What is Data Archiving
Data archiving is the process of identifying and moving data from the primary storage into a secondary storage, for long term storage. Archived data consists of data that is no longer relevant for daily operations but that is still important to the organization and may be needed for future reference, as well as data that must be retained for regulatory compliance.
Data archiving is an important practice when dealing with a large volume of data, to help mitigate eventual performance impacts.
This article uses the terms main catalog for the primary storage and archive catalog for the secondary storage.
From the end-user perspective, the major benefit of having a data archiving strategy is runtime performance. Since the volume of data in the main catalog is reduced, queries take less time to execute and application reacts faster.

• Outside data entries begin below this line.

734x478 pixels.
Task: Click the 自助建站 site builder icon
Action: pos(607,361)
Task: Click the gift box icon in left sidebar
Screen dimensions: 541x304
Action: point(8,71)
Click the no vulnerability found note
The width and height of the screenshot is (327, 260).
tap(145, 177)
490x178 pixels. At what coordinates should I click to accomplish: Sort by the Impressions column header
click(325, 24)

From an IT perspective, the major benefits are the performance of the needed resources and cost savings. Since the data volume in the main catalog is reduced, the backup and recovery operations run faster, disaster recovery is less costly and takes less time, reducing the potential system downtime. If you use a specialized archival system to store the archived information (instead of OutSystems Database) you may reduce the overall storage costs.
Data Archiving Best Practice
In this section, you can find two examples of data archiving implementation that works as a best practice for the archiving mechanism.
Preparing your data
To ensure the data model contains the information needed to implement the archive algorithm, it is recommended to add control columns to your entities, to allow enforcing the archive condition(s).

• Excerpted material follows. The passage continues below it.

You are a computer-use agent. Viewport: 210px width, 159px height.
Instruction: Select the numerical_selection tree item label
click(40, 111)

For example, the condition may be to archive all records whose update timestamps exceed the ones defined in a threshold, in days (specified using a site property) or to archive all records based on a boolean control column.
Here are some examples of possible control columns. Select those that make sense according to your use case and add any other that may also apply:
LastUpdatedOn (DateTime): Tracks the last time the record was updated. Used to archive records based on a timestamp (defined using a Site Property, for example).
IsActive (Boolean): Marks the record as active or inactive. The decision if inactive records should be archived or not must be discussed with your business.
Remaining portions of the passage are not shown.